● ВЫБРАННЫЙ ОТРЫВОК
___

Смекни!
smekni.com

1. Аудиовизуальная культура 8 (стр. 74 из 104)

Возникающие здесь противоречия отнюдь не безвредны для функционирования художественного процесса в целом, ибо ошибочный подход социолога-искусствоведа порождает иллюзию, что необходимо поднимать уровень массового читателя, зрителя, слушателя до уровня профессионала, в то время как эта задача заведомо невыполнима и не может быть поставлена как таковая, ибо искусство призвано обслуживать духовную жизнь общества в целом, а не только отдельные прослойки.

Вполне очевидно, что сложившиеся в искусствоведении иерархии накладывают определенный отпечаток на отбор произведений конкретными потребителями, знакомыми с принятой системой ценностей. Однако она отнюдь не носит абсолютного характера, ибо, как мы уже говорили, целой жизни недостаточно для того, чтобы прочесть и увидеть все произведения, безоговорочно признаваемые шедеврами.

Шедевры могут быть вполне доступны, но человек все же предпочтет им современные произведения, если они смогут удовлетворить его первоочередную потребность. Так, книги, не признанные классикой, зачастую, с точки зрения литературоведа, вообще недостойные и, конечно, несоизмеримые с творениями Толстого, Шекспира или Данте, оказываются в зоне активного читательского внимания, в то время как иные шедевры известны только специалистам.

___

● ЗАДАНИЯ
1 > Ответьте на вопросы по выбранному отрывку, помечая ответы теми же буквами.
(а) Какая задача, согласно отрывку, заведомо невыполнима?
(б) Для чего недостаточно целой жизни?
(в) Творения каких авторов упомянуты в отрывке?
2 > Выпишите из выбранного отрывка текст от слов «Вполне очевидно, что» до слов «безоговорочно признаваемые шедеврами.» включительно.

● ИСХОДНЫЕ ДАННЫЕ

___

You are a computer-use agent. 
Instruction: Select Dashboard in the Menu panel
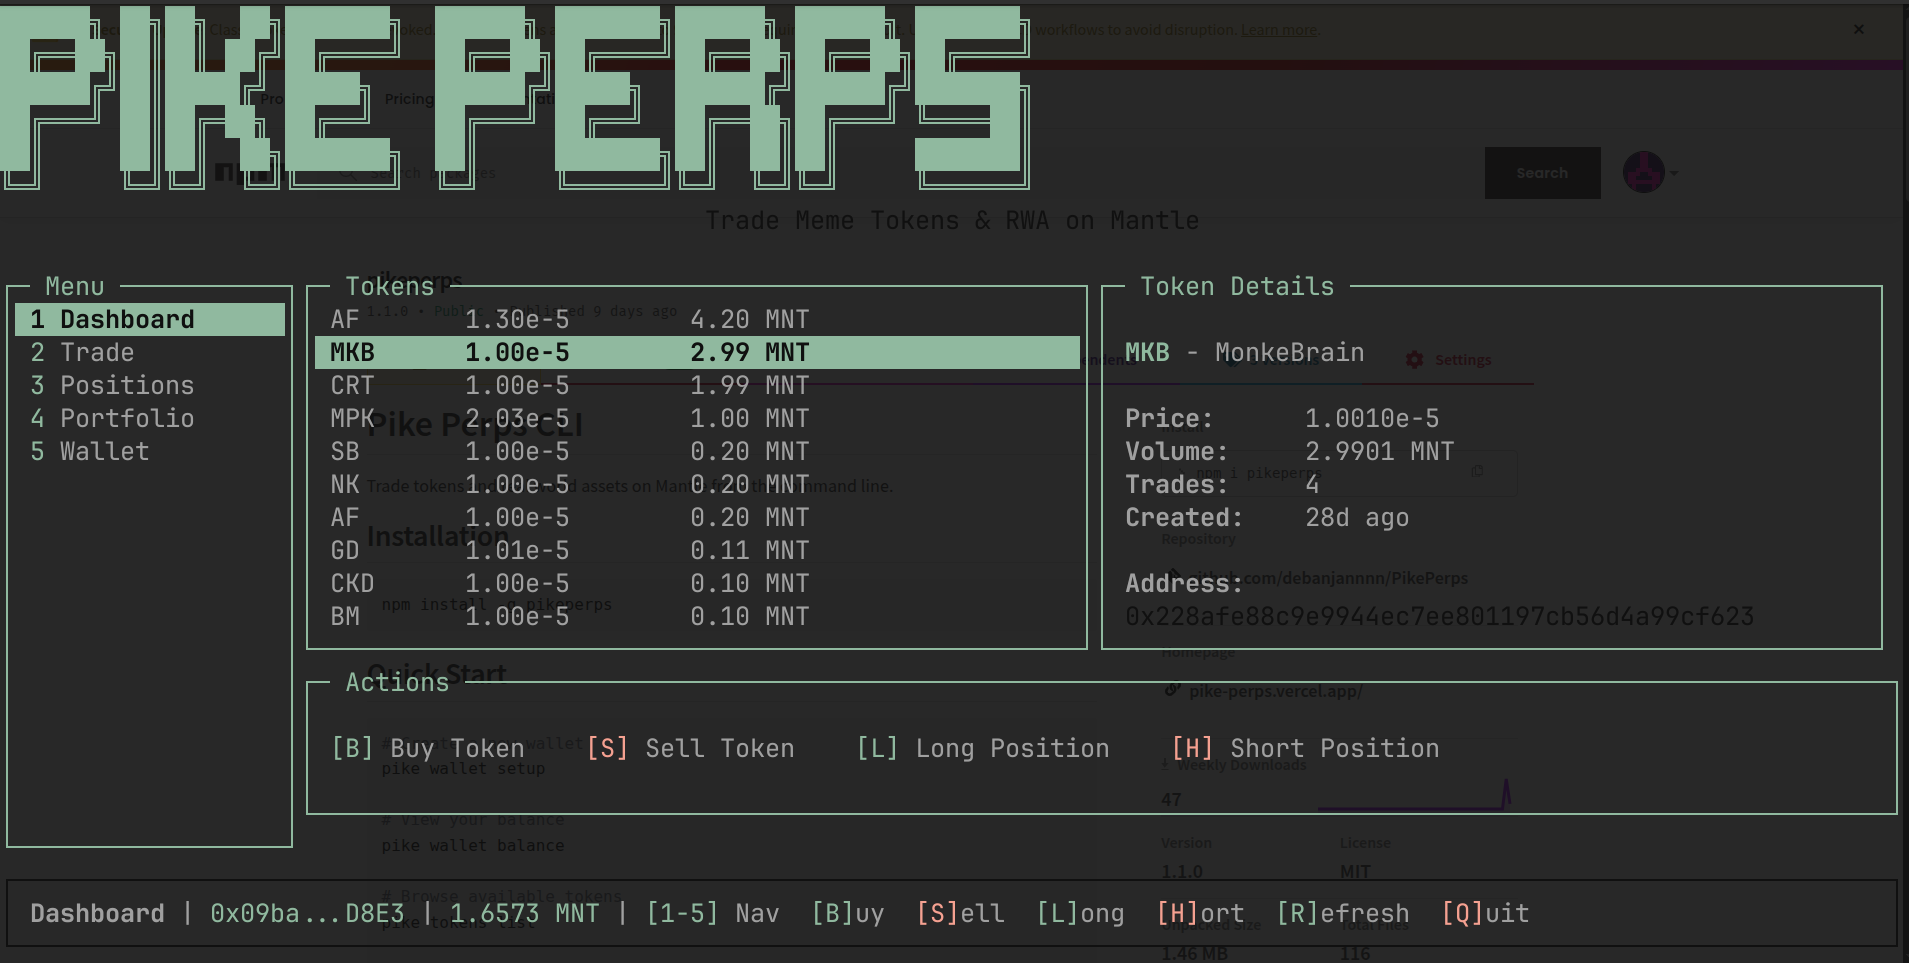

___

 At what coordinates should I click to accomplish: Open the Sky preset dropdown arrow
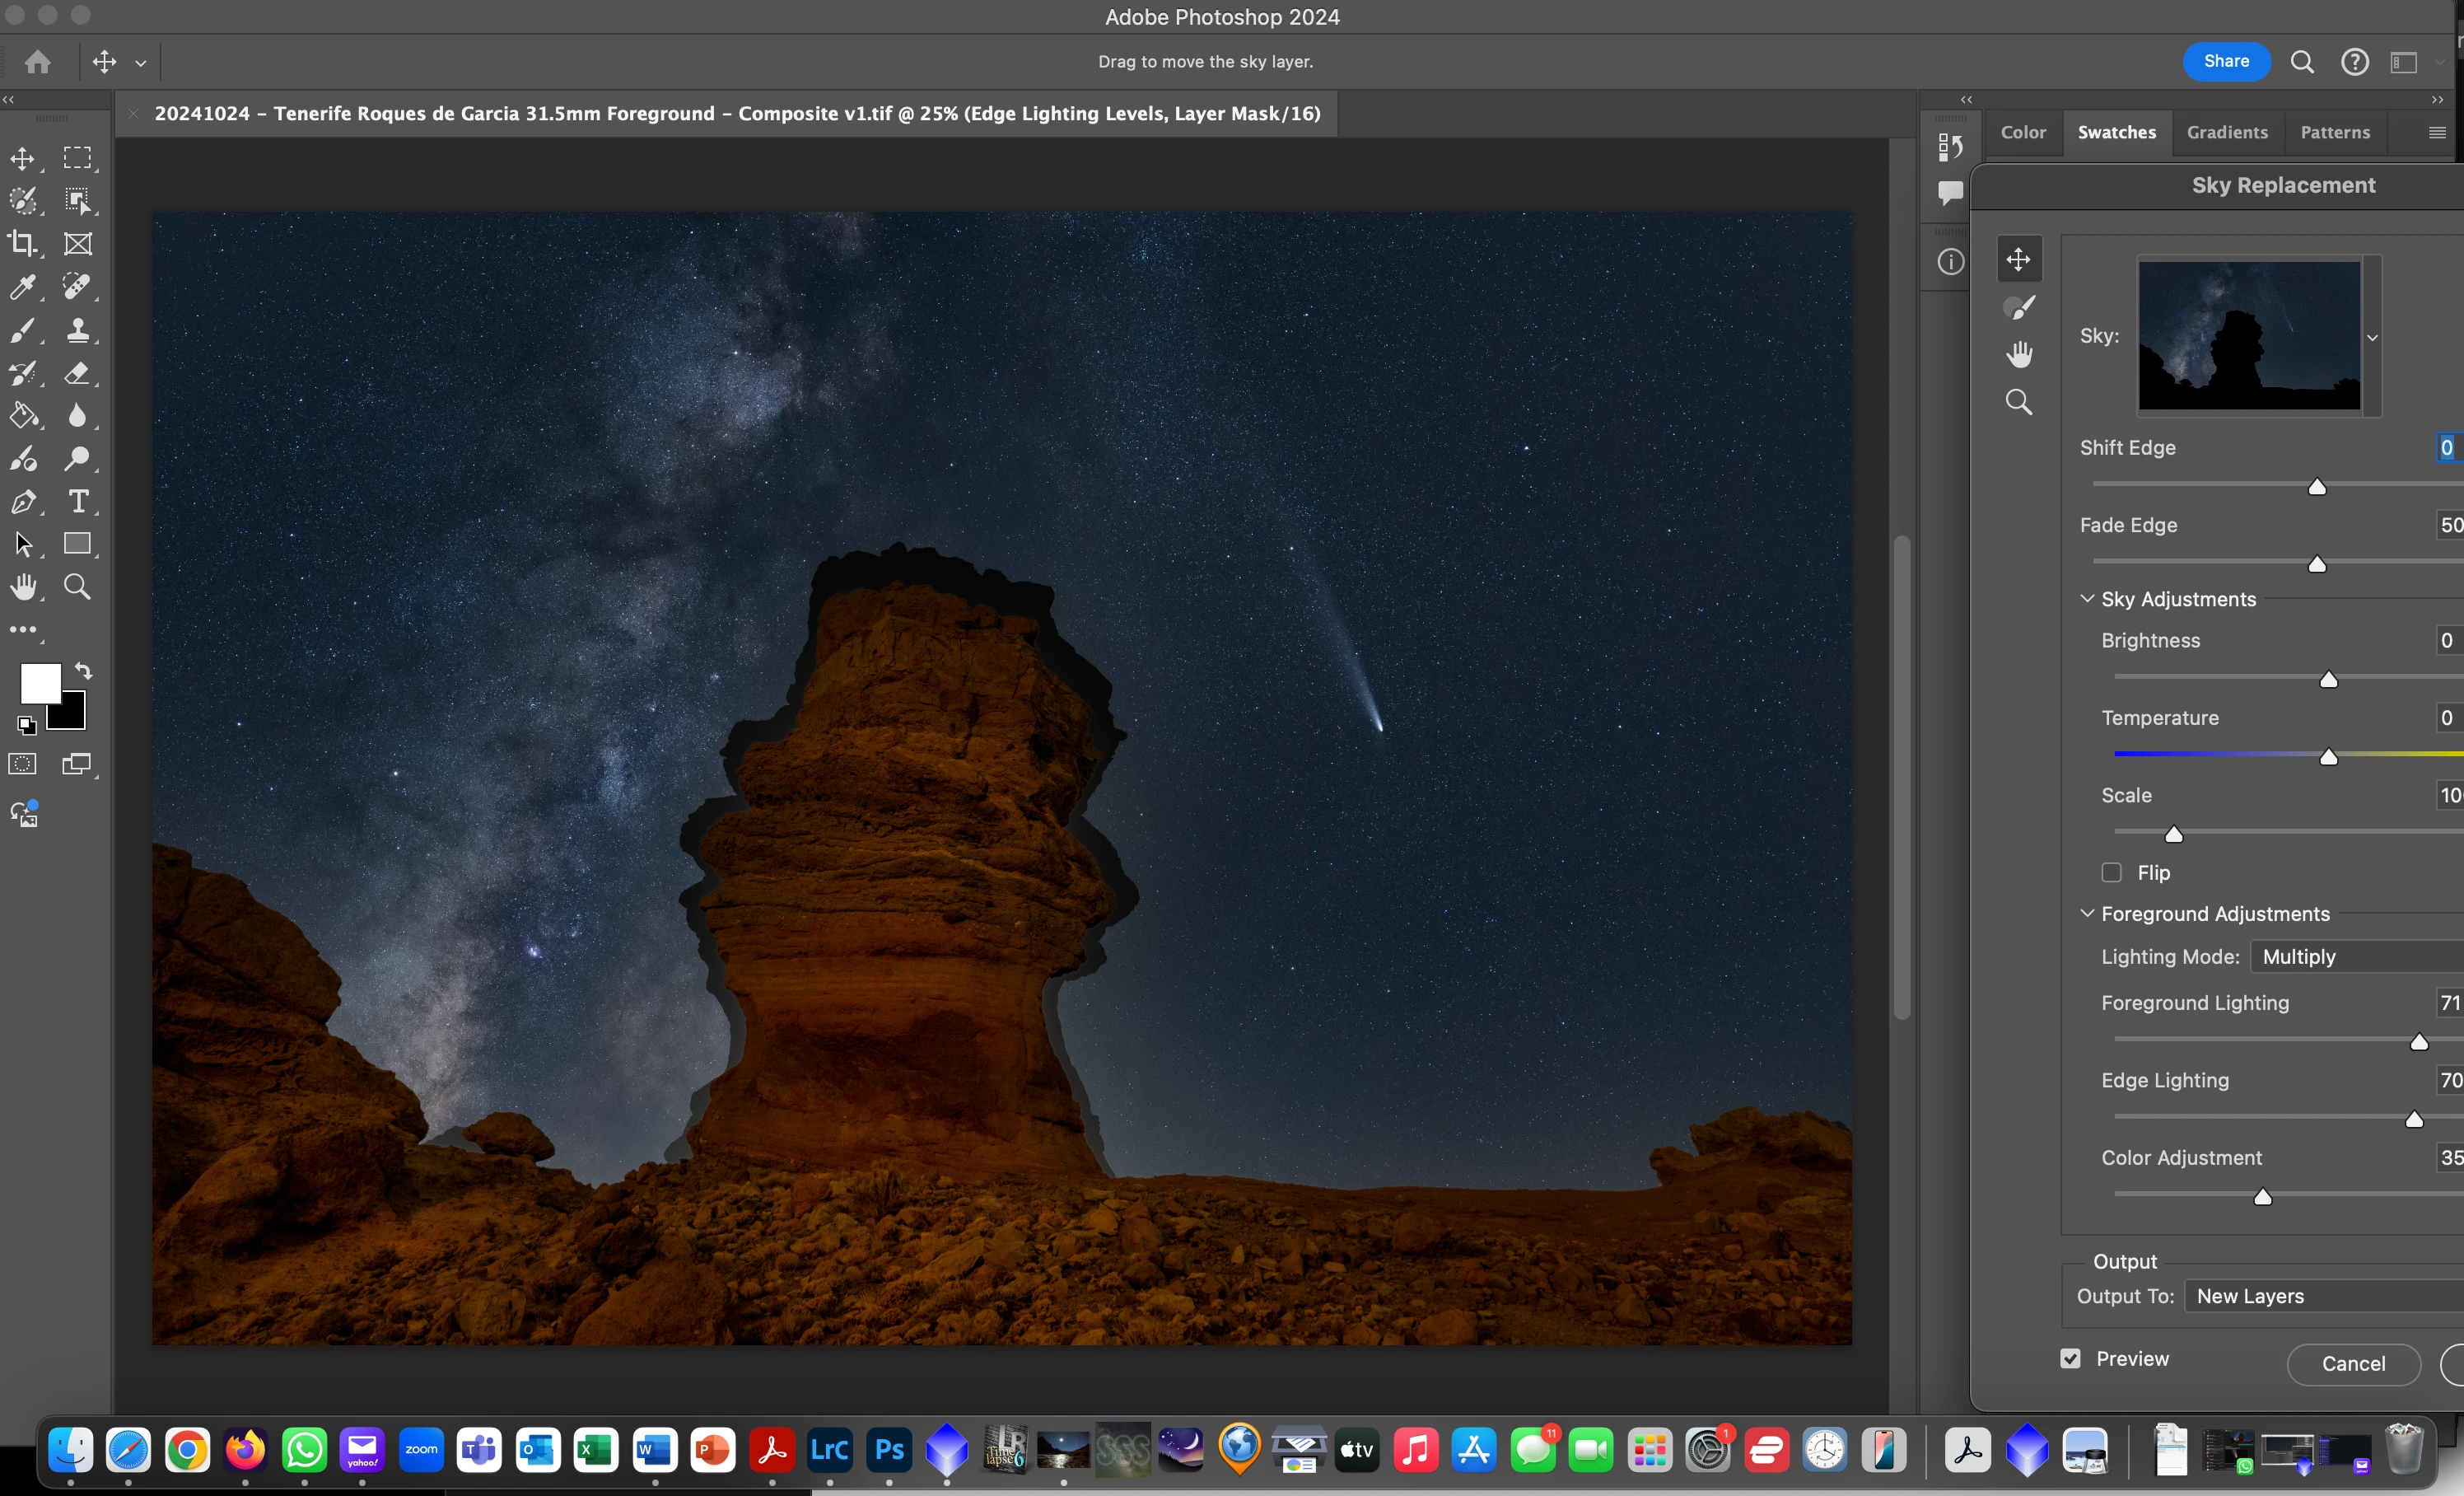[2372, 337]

___

● ОЖИДАЕМЫЕ ОТВЕТЫ
1 >
(а) Поднимать уровень массового читателя, зрителя, слушателя до уровня профессионала.
(б) Чтобы прочесть и увидеть все произведения, безоговорочно признаваемые шедеврами.
(в) Толстого, Шекспира и Данте.

2 >
Вполне очевидно, что сложившиеся в искусствоведении иерархии накладывают определенный отпечаток на отбор произведений конкретными потребителями, знакомыми с принятой системой ценностей. Однако она отнюдь не носит абсолютного характера, ибо, как мы уже говорили, целой жизни недостаточно для того, чтобы прочесть и увидеть все произведения, безоговорочно признаваемые шедеврами.